Flow queues 90% full

Hi,

I’m always seeing the message UDP Server to Flow Decoder are 90% full, even hours after my 2 instances of flow collectors (running in docker) have started. I only see this message, no throttler message, and it shouldn’t be due to low resources, as my CPU utilization is lower than 10% (usually under 5%), and I have over 600GB of free RAM available.

I also see that udp_server_packet_queue_util is 1 for both collectors.

The EF_PROCESSOR_POOL_SIZE is currently set to 16, but I’m not doing any high latency enrichment tasks other than IP geoloc enrichment. I’ve tried setting it to 32, but it didn’t help.
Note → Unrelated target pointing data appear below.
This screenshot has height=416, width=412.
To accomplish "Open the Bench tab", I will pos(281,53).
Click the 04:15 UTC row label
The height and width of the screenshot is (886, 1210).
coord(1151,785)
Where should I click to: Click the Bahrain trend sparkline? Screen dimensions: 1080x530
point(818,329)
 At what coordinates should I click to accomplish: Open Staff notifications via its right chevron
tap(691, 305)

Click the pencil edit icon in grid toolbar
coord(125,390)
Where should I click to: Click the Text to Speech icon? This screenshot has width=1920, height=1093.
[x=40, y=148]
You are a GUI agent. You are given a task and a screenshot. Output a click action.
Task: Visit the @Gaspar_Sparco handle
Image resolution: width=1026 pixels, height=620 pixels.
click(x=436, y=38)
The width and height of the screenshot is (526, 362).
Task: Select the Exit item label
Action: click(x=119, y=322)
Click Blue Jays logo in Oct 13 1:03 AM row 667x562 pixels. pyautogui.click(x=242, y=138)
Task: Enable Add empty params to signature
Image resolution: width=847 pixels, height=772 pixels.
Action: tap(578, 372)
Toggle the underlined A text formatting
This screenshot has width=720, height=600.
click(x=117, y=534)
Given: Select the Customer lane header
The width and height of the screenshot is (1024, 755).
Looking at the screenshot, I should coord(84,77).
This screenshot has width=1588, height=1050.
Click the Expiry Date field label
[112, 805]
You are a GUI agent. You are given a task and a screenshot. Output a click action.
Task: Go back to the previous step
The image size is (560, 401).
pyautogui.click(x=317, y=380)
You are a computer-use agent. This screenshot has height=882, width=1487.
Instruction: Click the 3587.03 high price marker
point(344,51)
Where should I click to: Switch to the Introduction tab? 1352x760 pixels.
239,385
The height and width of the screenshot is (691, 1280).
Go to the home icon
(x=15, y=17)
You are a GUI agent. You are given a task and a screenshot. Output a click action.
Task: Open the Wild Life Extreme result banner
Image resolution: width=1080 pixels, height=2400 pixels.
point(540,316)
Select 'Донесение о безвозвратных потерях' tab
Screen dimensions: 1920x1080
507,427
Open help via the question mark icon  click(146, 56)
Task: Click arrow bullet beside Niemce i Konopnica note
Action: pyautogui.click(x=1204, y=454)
I’m only getting about a total of 1.5K-2K records per second (around 800-1K for each collector), but my input is definitely much higher. I should be getting tens of thousands of records per second.

Is there anything I can tune to improve the performance? I’m sending the data to Elasticsearch (v8.8.0), and so far, the only relevant settings I can see are EF_OUTPUT_ELASTICSEARCH_BATCH_DEADLINE and EF_OUTPUT_ELASTICSEARCH_BATCH_MAX_BYTES.

Thank you.

What version of ElastiFlow is installed and what license are you running with?

When you say the CPU utilization is low, are you referring to the host machine that the containers are running on? I would run …

docker inspect <container id>

… and look for CPU and Memory usage information. You may also want to run …

docker stats <container id>

… to check the resource usage inside the container. If you need to allocate more CPUs to the container you would use docker update.

Note that if you are expecting 10s of thousands of records per second you will need a license that allows that volume, otherwise you will see the throttler messages.

Regards,
Dexter

I’m using ElastiFlow v7.0.2, and my license should be able to support much more than 2K records/second. In fact, I have not seen any throttler messages, so I don’t think it’s a license issue.

I ran the inspect command, and I only see 0 for all the CPU-related values, e.g. CpuShares, CpuQuota, CpuCount, CpuPercent. In fact all the values in that “block” are either 0 or null.

Also, the output of docker stats looks very similar to that of top, when I ran it on the host itself. The %CPU fluctuates between 200+ and 300+ most of the time, sometimes getting up to 700+. The %MEM is 0.1. The overall %Cpu (i.e. the line at the top of the top output) is usually 1-2%.

ETA: I’m also seeing messages that seem like there’s some connection issues to ES (have not seen these messages when Elastiflow was running for the past week) for both collectors. Not sure if it is related to the slow ingest to ES:

"logger":"flowcoll.elastisearch_output[default].http_connection_manager.connection_worker[8]","caller":"httpretry/httpretry.go:70","msg":"retrying request","attemptCount":747,"address":"https://<ES URL>:443/<path>/_bulk"

Then there was a bunch of

"logger":"flowcoll.elastisearch_output[default].http_connection_manager.connection_worker[8]","caller":"httpoutput/conn_worker.go:79","msg":"no alive connections available"

Quickly followed by "msg":"healthcheck success; connection is available", and then no more connection-related messages.

Throughout the entire time where there seemed to be connection issues, Elastiflow was still writing 1-2K records/sec into ES.

I’m not a docker expert but if docker stats is reporting 200% to 700% then that means it is fully using multiple cores and would seem to explain the 90% full messages. Since the ‘inspect’ reported that the container has CpuCount is 0/null then that means the container can use as much as the host will allow. Maybe try specifically allowing 8 CPU cores?

docker update --cpus="8.0" <container_id>

I also want to mention that a ‘Basic’ license only allows 4K records per second. If you are getting 2K on each collector, 4K total, then you are technically at the license limit.

This topic was automatically closed 30 days after the last reply. New replies are no longer allowed.